Yugoslavia ….was forced together by the Ottomens and meinteined by leaders such as Tito.

After Yugoslavia was formed three dominant groups fought for power on the left the fascist Usteche who used aggressive ethnic cleansing techniques to drive non-Serbians from the land.

Yugoslavia was formed in 1929 out of the Kingdom of Serbs, Croats and Cheks

Communist Yugoslavia

When the Ottoman Empire collapsed, Communist leaders took and expanded the idea of a united Yugoslavia.

It is true to say that Yugoslavia was a young state, before the second WW the area consisted of several kingdoms…. After Tito removed Yugoslavia from the Soviet Union & pioneered the non-aligned movements during WW2, Yugoslavia entered relative calm.

Communist rule in Yugoslavia defind the nation until 1948 and when the region detached itself from Commuism it scrambled to find an identity.

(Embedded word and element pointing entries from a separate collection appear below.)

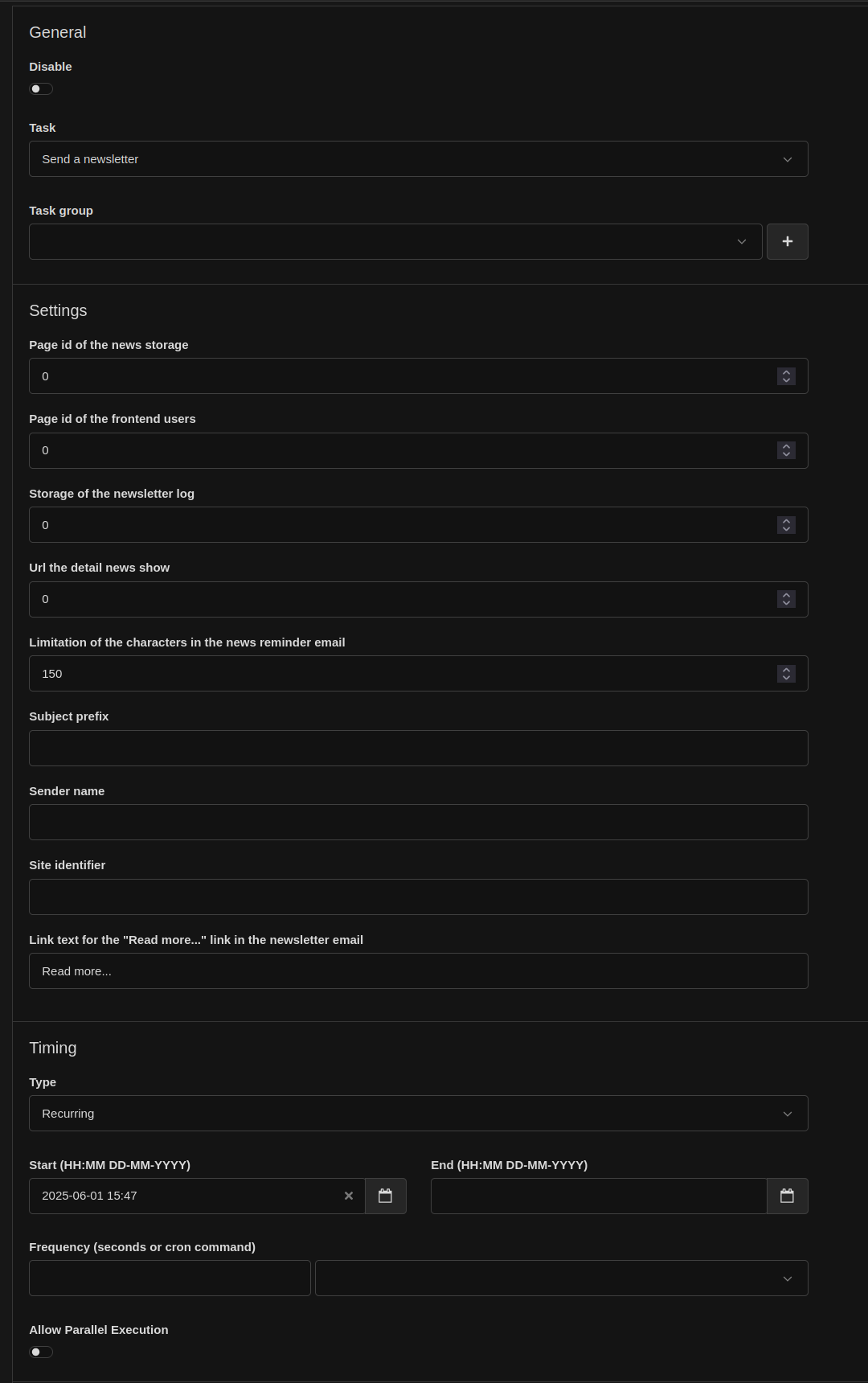868x1383 pixels.
Task: Click the Read more link text field
Action: click(418, 971)
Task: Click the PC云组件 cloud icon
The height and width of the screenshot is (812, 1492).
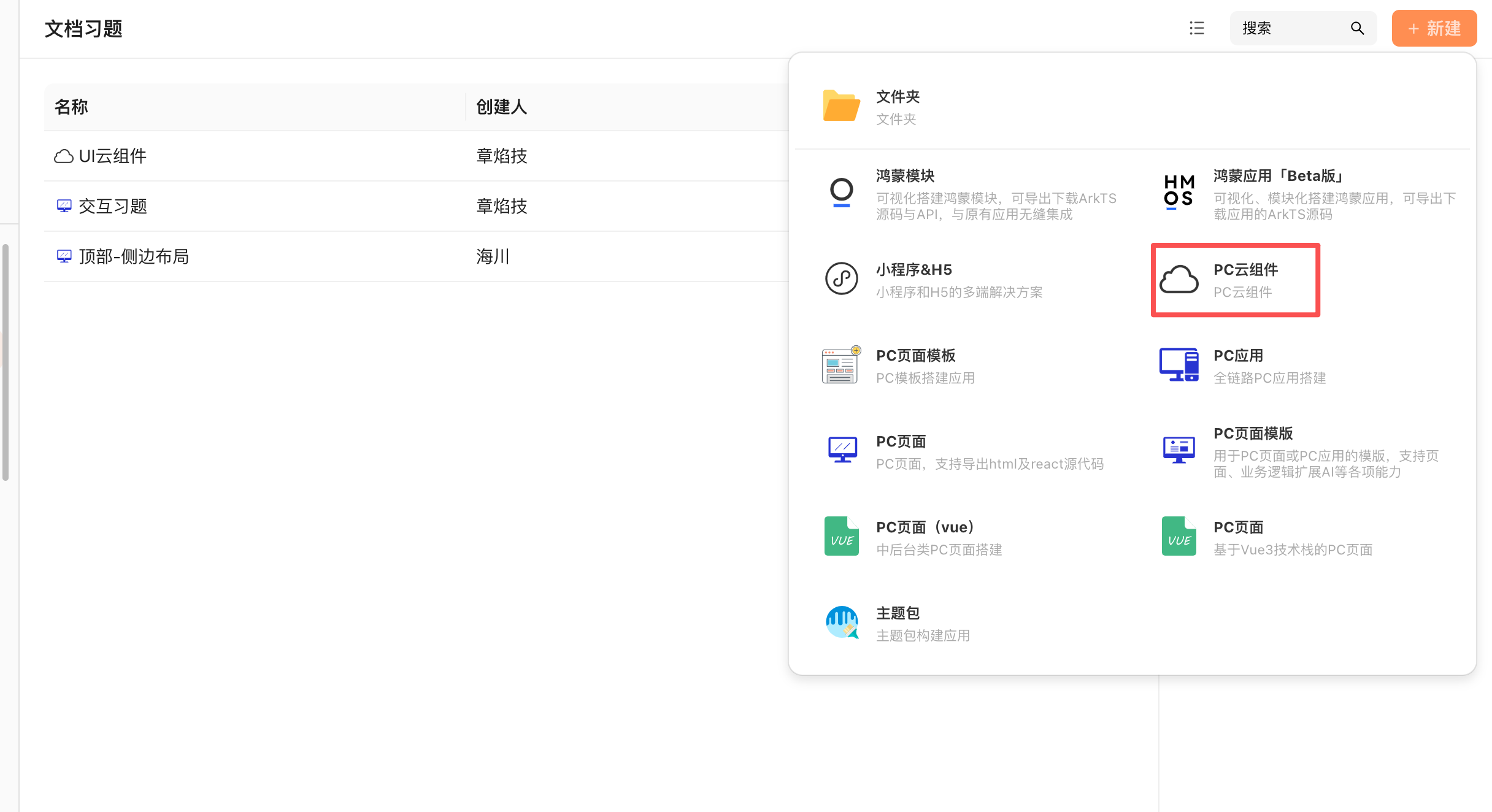Action: (x=1179, y=280)
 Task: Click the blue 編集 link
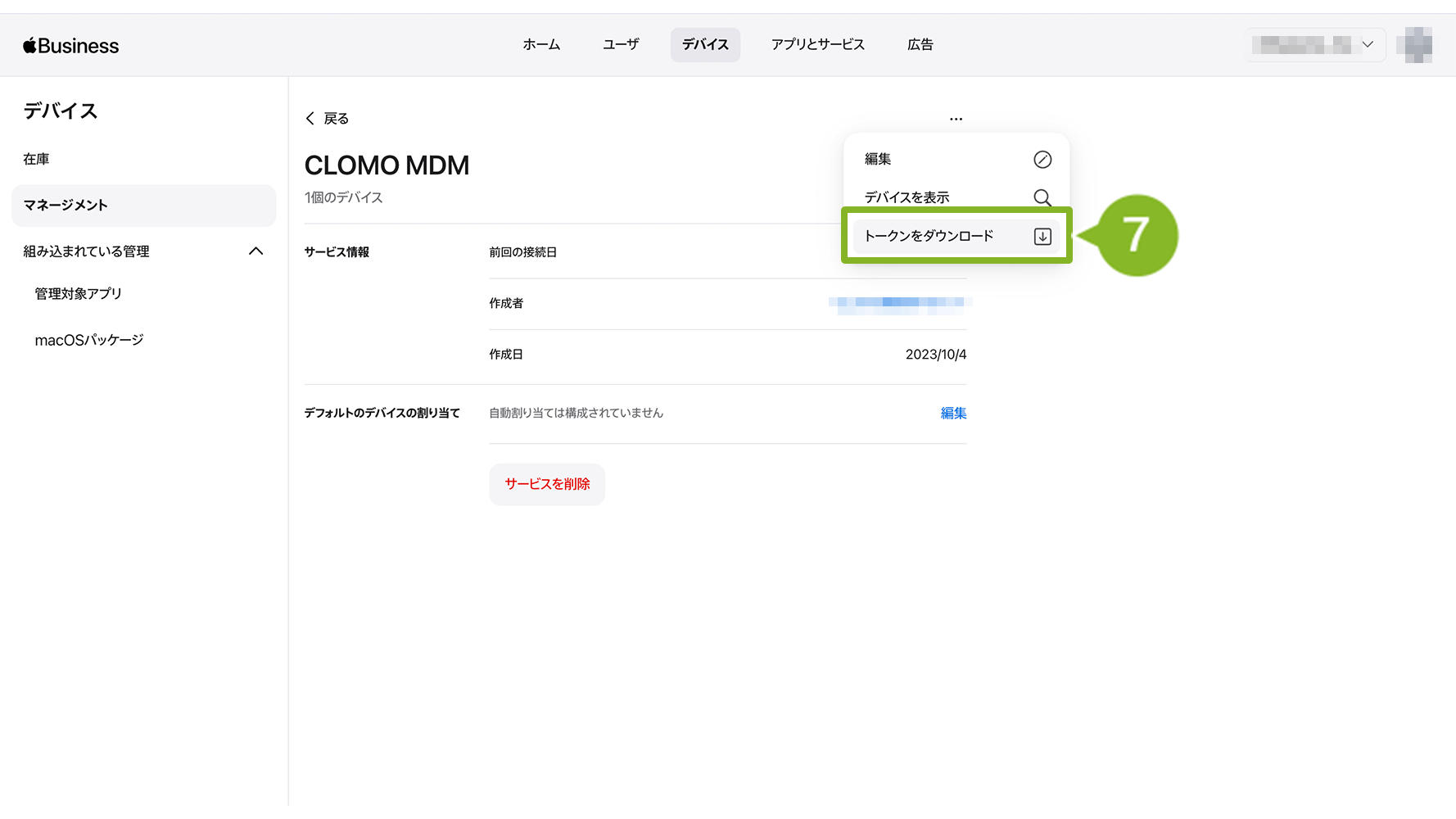click(953, 414)
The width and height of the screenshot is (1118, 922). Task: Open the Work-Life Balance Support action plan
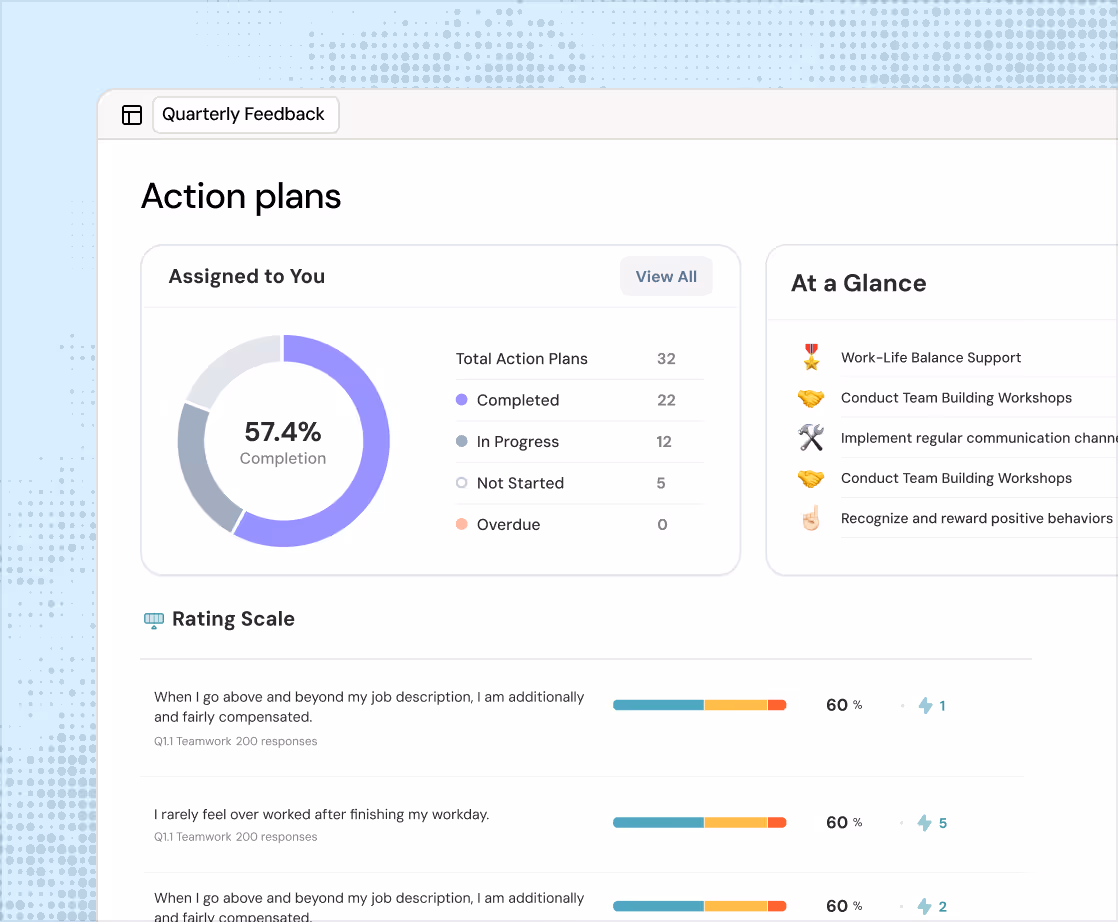click(x=929, y=357)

Tito was already emerging as the glue that binds this group of autonomous provinces.

Tito was almost the puppeter of Yugoslavia pulling its strings.

In the years before Tito’s death, when he was forgetful and sported a terrible wig…

In 1980, President Tito of Yugoslavia died, having ruled the state for over 10 years…

When Tito died the emperror died with him.

There were two bodies that led Yugoslavia right before it disintegrated, Tito Braz and Slobodan Milosevic.

Tito had maintained a Yugoslavia with a federal government system: again, not a typical feature of countries…if Milosevic had succeded would have made Yugoslavia a less artificial country.

The provinces of Yugoslavia include Serbia, Croatia, Slovenia, , Yugoveada and others…

It consisted of eight republics and of the eight two were provinces: Kosovo and Vojvonec.

Kosovo was 95% Algerian.

Yugoslavia had been in a terrible economic climate–following the 1930 global depression and the 1973 Yugoslavian oil crisis…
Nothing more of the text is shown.